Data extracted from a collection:
────────

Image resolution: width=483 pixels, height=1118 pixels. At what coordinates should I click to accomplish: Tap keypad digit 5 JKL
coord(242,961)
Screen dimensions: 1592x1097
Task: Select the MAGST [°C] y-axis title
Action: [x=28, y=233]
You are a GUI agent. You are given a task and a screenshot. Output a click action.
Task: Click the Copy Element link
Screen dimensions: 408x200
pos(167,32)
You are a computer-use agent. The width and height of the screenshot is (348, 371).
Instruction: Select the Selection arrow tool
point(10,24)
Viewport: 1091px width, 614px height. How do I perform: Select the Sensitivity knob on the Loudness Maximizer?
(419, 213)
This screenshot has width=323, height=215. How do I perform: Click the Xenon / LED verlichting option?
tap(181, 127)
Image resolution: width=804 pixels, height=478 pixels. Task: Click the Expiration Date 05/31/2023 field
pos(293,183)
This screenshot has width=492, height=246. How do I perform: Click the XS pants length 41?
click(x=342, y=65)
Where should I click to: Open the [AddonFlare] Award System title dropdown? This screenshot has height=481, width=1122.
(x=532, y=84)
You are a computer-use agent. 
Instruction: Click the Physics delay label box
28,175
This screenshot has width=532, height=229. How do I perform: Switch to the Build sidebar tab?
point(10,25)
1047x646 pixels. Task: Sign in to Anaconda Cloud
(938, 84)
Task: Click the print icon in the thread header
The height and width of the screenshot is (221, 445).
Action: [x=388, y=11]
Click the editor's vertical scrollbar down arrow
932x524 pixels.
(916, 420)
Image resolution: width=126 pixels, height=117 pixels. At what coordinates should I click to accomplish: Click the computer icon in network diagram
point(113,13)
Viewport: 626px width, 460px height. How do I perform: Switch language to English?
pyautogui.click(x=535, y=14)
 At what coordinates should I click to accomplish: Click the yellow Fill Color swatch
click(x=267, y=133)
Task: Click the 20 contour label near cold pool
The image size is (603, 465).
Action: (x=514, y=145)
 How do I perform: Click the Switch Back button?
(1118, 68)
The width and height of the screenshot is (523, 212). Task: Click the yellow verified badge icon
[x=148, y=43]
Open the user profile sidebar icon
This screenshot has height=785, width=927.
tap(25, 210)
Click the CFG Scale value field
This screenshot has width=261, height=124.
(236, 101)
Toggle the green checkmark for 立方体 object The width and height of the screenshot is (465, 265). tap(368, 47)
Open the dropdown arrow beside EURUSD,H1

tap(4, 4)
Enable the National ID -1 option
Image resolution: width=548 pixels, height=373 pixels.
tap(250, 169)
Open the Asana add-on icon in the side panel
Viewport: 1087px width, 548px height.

────────

◆ **Exercise goal**
What is wanted is the complete set of entries, returned verbatim.

◆ **Exercise result**
Image resolution: width=483 pixels, height=1118 pixels. At what coordinates should I click to accomplish: Tap keypad digit 5 JKL
coord(242,961)
Screen dimensions: 1592x1097
Task: Select the MAGST [°C] y-axis title
Action: [x=28, y=233]
You are a GUI agent. You are given a task and a screenshot. Output a click action.
Task: Click the Copy Element link
Screen dimensions: 408x200
pos(167,32)
You are a computer-use agent. The width and height of the screenshot is (348, 371).
Instruction: Select the Selection arrow tool
point(10,24)
Viewport: 1091px width, 614px height. How do I perform: Select the Sensitivity knob on the Loudness Maximizer?
(419, 213)
This screenshot has width=323, height=215. How do I perform: Click the Xenon / LED verlichting option?
tap(181, 127)
Image resolution: width=804 pixels, height=478 pixels. Task: Click the Expiration Date 05/31/2023 field
pos(293,183)
This screenshot has width=492, height=246. How do I perform: Click the XS pants length 41?
click(x=342, y=65)
Where should I click to: Open the [AddonFlare] Award System title dropdown? This screenshot has height=481, width=1122.
(x=532, y=84)
You are a computer-use agent. 
Instruction: Click the Physics delay label box
28,175
This screenshot has width=532, height=229. How do I perform: Switch to the Build sidebar tab?
point(10,25)
1047x646 pixels. Task: Sign in to Anaconda Cloud
(938, 84)
Task: Click the print icon in the thread header
The height and width of the screenshot is (221, 445).
Action: [x=388, y=11]
Click the editor's vertical scrollbar down arrow
932x524 pixels.
(916, 420)
Image resolution: width=126 pixels, height=117 pixels. At what coordinates should I click to accomplish: Click the computer icon in network diagram
point(113,13)
Viewport: 626px width, 460px height. How do I perform: Switch language to English?
pyautogui.click(x=535, y=14)
 At what coordinates should I click to accomplish: Click the yellow Fill Color swatch
click(x=267, y=133)
Task: Click the 20 contour label near cold pool
The image size is (603, 465).
Action: (x=514, y=145)
 How do I perform: Click the Switch Back button?
(1118, 68)
The width and height of the screenshot is (523, 212). Task: Click the yellow verified badge icon
[x=148, y=43]
Open the user profile sidebar icon
This screenshot has height=785, width=927.
tap(25, 210)
Click the CFG Scale value field
This screenshot has width=261, height=124.
(236, 101)
Toggle the green checkmark for 立方体 object The width and height of the screenshot is (465, 265). tap(368, 47)
Open the dropdown arrow beside EURUSD,H1

tap(4, 4)
Enable the National ID -1 option
Image resolution: width=548 pixels, height=373 pixels.
tap(250, 169)
Open the Asana add-on icon in the side panel
Viewport: 1087px width, 548px height.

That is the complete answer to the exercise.